Task material:

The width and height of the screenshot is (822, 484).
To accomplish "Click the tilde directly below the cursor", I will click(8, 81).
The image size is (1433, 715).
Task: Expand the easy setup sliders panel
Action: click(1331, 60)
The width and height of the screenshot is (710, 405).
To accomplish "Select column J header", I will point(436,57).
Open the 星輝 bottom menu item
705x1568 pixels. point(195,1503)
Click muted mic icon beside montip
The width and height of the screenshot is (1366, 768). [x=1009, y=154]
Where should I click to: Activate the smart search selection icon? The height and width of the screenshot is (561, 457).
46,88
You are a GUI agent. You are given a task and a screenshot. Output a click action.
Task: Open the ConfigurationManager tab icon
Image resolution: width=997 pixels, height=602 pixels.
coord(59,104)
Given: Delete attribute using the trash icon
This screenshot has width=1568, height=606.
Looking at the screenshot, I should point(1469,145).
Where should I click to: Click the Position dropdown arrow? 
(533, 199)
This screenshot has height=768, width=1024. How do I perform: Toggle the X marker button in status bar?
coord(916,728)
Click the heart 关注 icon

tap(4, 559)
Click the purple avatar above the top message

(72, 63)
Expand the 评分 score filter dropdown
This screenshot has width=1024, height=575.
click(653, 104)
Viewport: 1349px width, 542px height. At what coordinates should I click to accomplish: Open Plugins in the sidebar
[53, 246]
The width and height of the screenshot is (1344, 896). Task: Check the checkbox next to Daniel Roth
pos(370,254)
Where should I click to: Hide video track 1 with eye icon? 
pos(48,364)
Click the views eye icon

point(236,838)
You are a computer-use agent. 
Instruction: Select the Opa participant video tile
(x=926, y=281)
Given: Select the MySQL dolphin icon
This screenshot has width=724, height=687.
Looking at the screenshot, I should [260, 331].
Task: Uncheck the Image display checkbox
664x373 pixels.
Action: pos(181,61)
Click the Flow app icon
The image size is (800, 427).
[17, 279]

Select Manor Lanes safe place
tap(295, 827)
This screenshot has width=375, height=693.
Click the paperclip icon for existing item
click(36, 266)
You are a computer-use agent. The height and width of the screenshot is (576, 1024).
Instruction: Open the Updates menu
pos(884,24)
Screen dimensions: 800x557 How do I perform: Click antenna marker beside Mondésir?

Assignment:
Write the material above out once more, exactly as it stands.

Problem solution:
The width and height of the screenshot is (822, 484).
To accomplish "Click the tilde directly below the cursor", I will click(8, 81).
The image size is (1433, 715).
Task: Expand the easy setup sliders panel
Action: click(1331, 60)
The width and height of the screenshot is (710, 405).
To accomplish "Select column J header", I will point(436,57).
Open the 星輝 bottom menu item
705x1568 pixels. point(195,1503)
Click muted mic icon beside montip
The width and height of the screenshot is (1366, 768). [x=1009, y=154]
Where should I click to: Activate the smart search selection icon? The height and width of the screenshot is (561, 457).
46,88
You are a GUI agent. You are given a task and a screenshot. Output a click action.
Task: Open the ConfigurationManager tab icon
Image resolution: width=997 pixels, height=602 pixels.
coord(59,104)
Given: Delete attribute using the trash icon
This screenshot has width=1568, height=606.
Looking at the screenshot, I should point(1469,145).
Where should I click to: Click the Position dropdown arrow? 
(533, 199)
This screenshot has height=768, width=1024. How do I perform: Toggle the X marker button in status bar?
coord(916,728)
Click the heart 关注 icon

tap(4, 559)
Click the purple avatar above the top message

(72, 63)
Expand the 评分 score filter dropdown
This screenshot has width=1024, height=575.
click(653, 104)
Viewport: 1349px width, 542px height. At what coordinates should I click to accomplish: Open Plugins in the sidebar
[53, 246]
The width and height of the screenshot is (1344, 896). Task: Check the checkbox next to Daniel Roth
pos(370,254)
Where should I click to: Hide video track 1 with eye icon? 
pos(48,364)
Click the views eye icon

point(236,838)
You are a computer-use agent. 
Instruction: Select the Opa participant video tile
(x=926, y=281)
Given: Select the MySQL dolphin icon
This screenshot has width=724, height=687.
Looking at the screenshot, I should [260, 331].
Task: Uncheck the Image display checkbox
664x373 pixels.
Action: pos(181,61)
Click the Flow app icon
The image size is (800, 427).
[17, 279]

Select Manor Lanes safe place
tap(295, 827)
This screenshot has width=375, height=693.
Click the paperclip icon for existing item
click(36, 266)
You are a computer-use agent. The height and width of the screenshot is (576, 1024).
Instruction: Open the Updates menu
pos(884,24)
Screen dimensions: 800x557 How do I perform: Click antenna marker beside Mondésir?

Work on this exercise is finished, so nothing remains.